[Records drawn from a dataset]
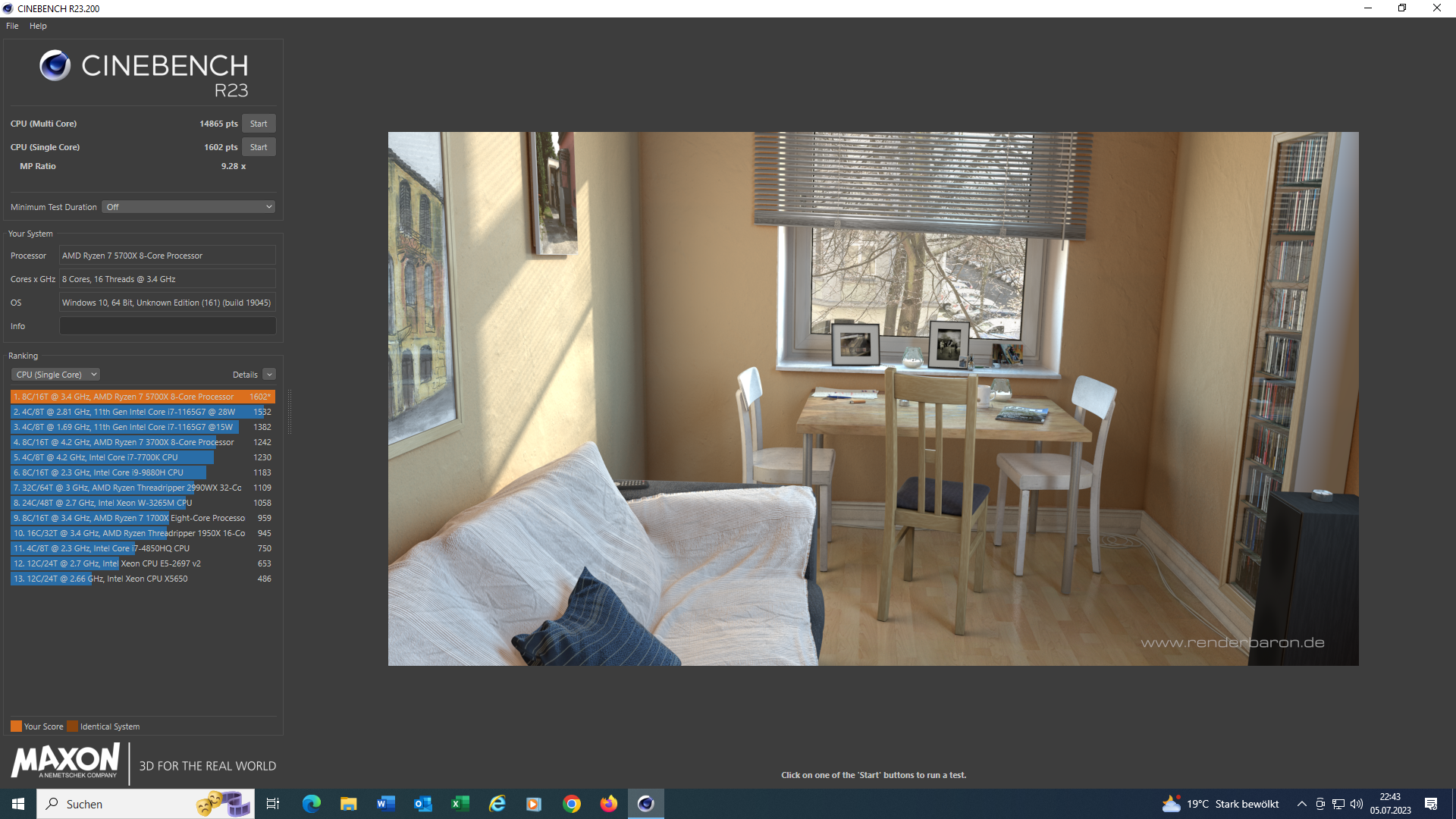Expand the CPU (Single Core) ranking dropdown
Screen dimensions: 1456x819
(56, 375)
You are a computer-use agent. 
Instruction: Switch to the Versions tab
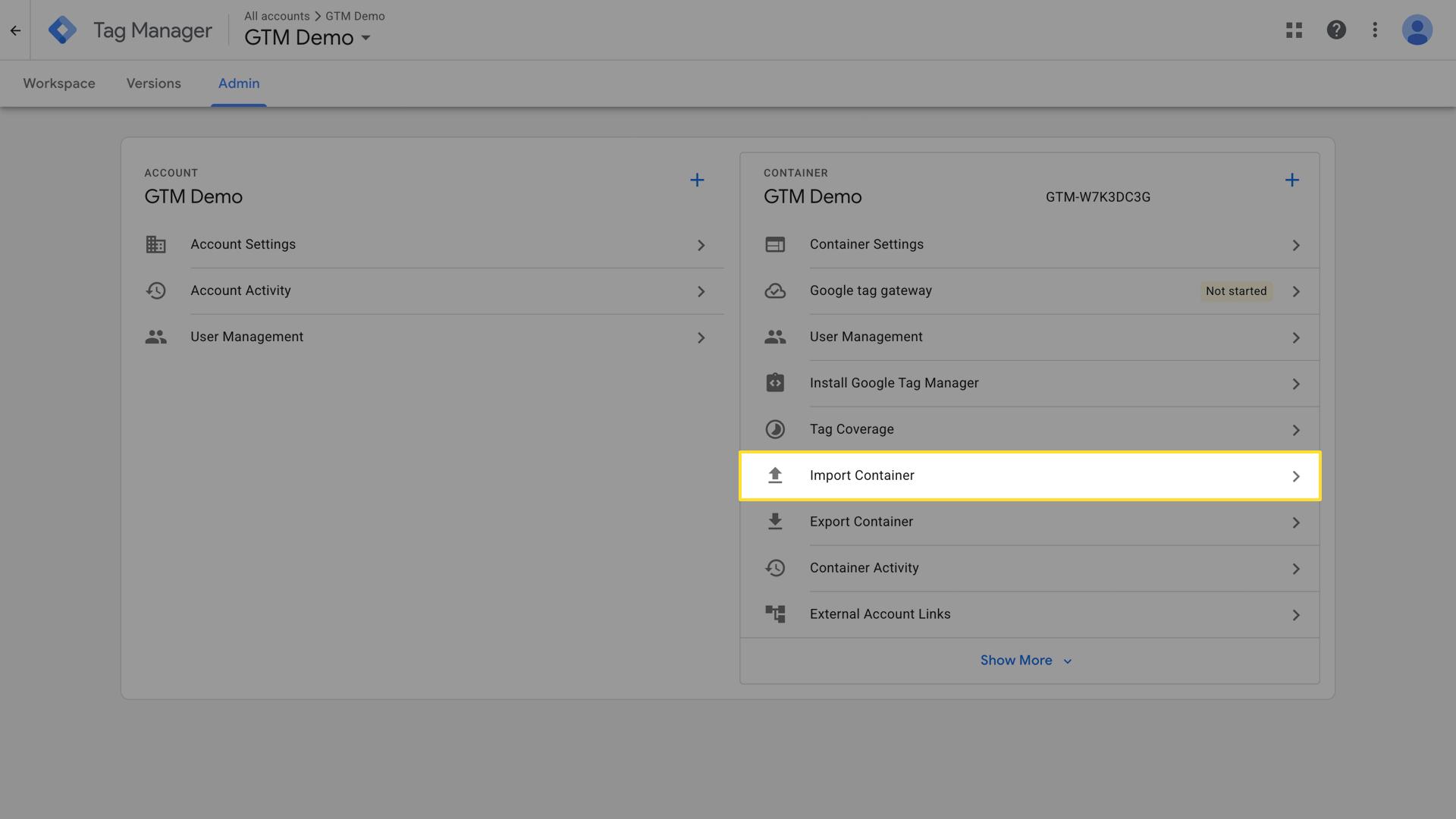click(x=153, y=83)
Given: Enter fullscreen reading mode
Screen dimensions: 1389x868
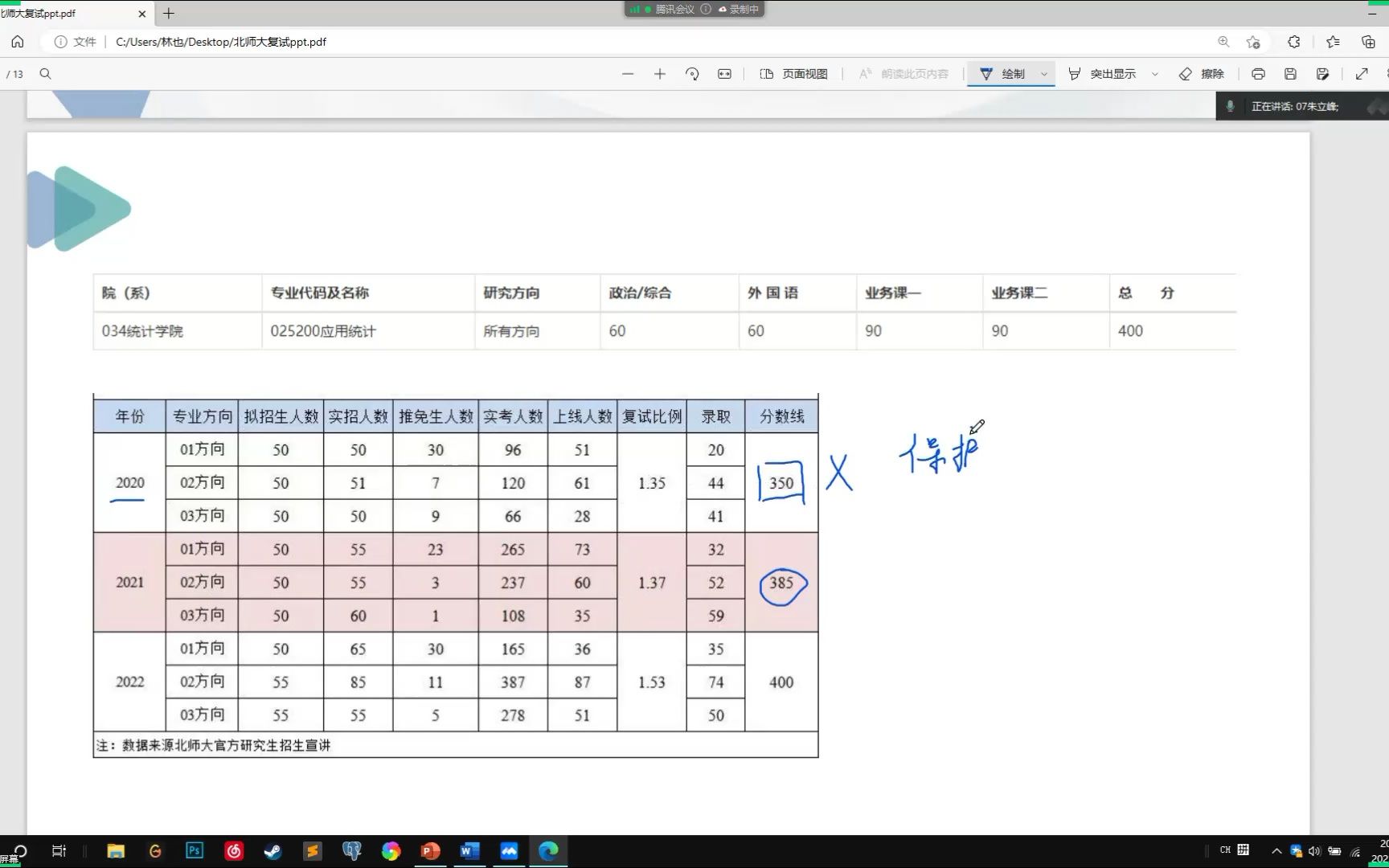Looking at the screenshot, I should [1361, 73].
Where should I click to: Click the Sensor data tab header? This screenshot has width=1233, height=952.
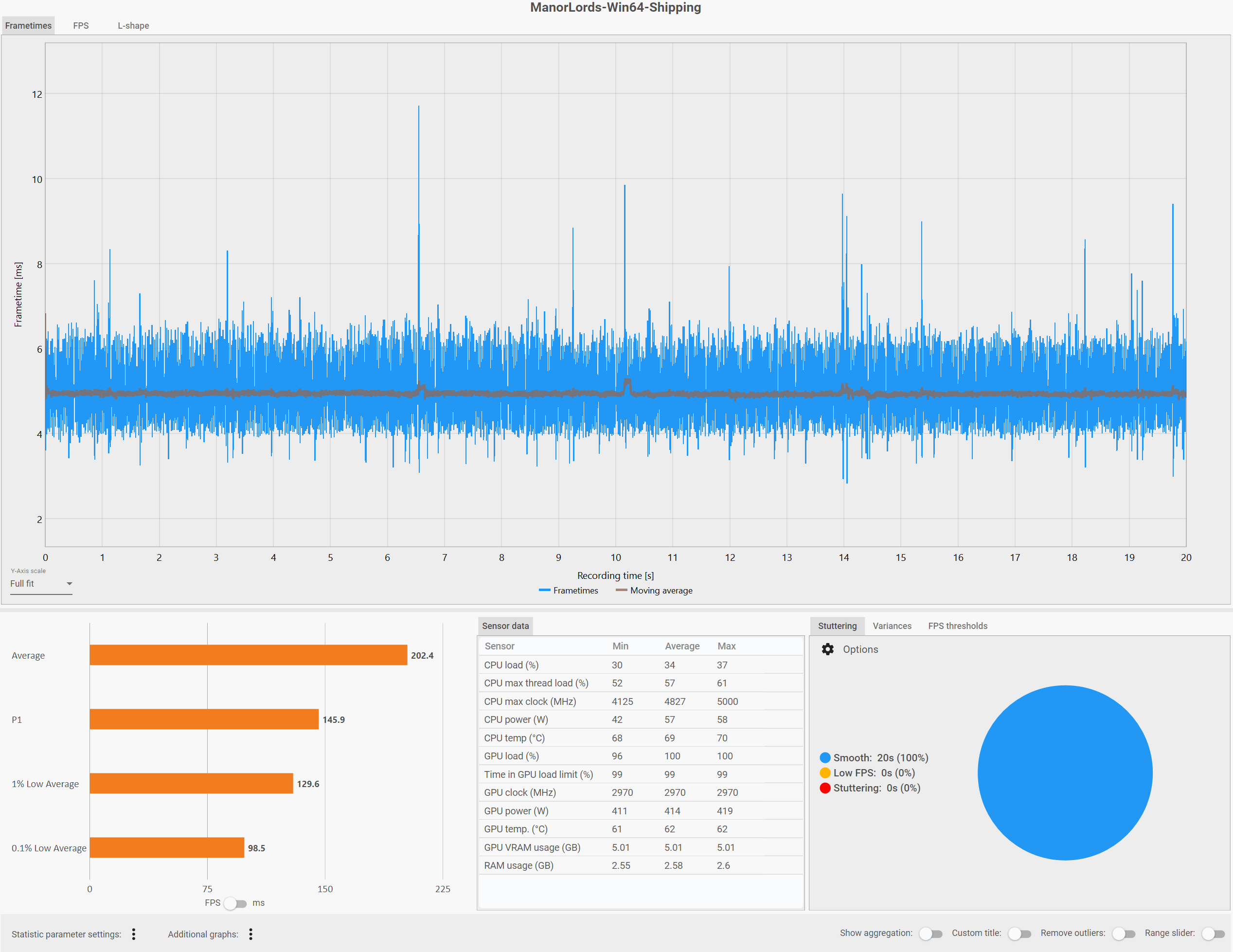[x=505, y=626]
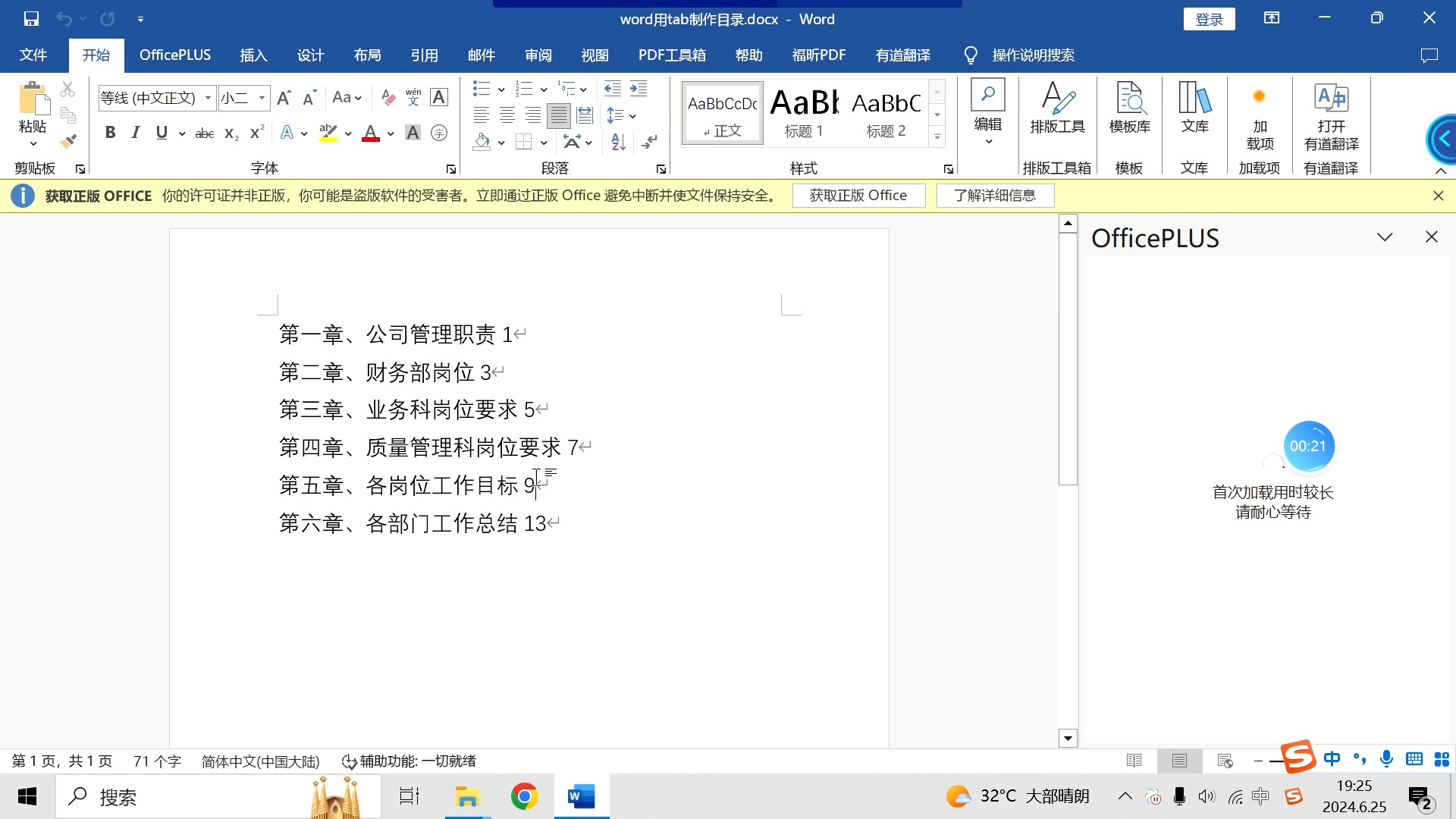Image resolution: width=1456 pixels, height=819 pixels.
Task: Apply yellow text highlight color
Action: [x=328, y=133]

### Exercise objective
Only the lines starting at the one that holds "Screen dimensions: 1389x868" and ending at the last line of the data belong in your answer. Please set them down exactly and omit the pictures.

### Response to the exercise
Screen dimensions: 1389x868
Looking at the screenshot, I should [1361, 73].
Where should I click to: Click the Sensor data tab header? This screenshot has width=1233, height=952.
[x=505, y=626]
Image resolution: width=1456 pixels, height=819 pixels.
Task: Apply yellow text highlight color
Action: [x=328, y=133]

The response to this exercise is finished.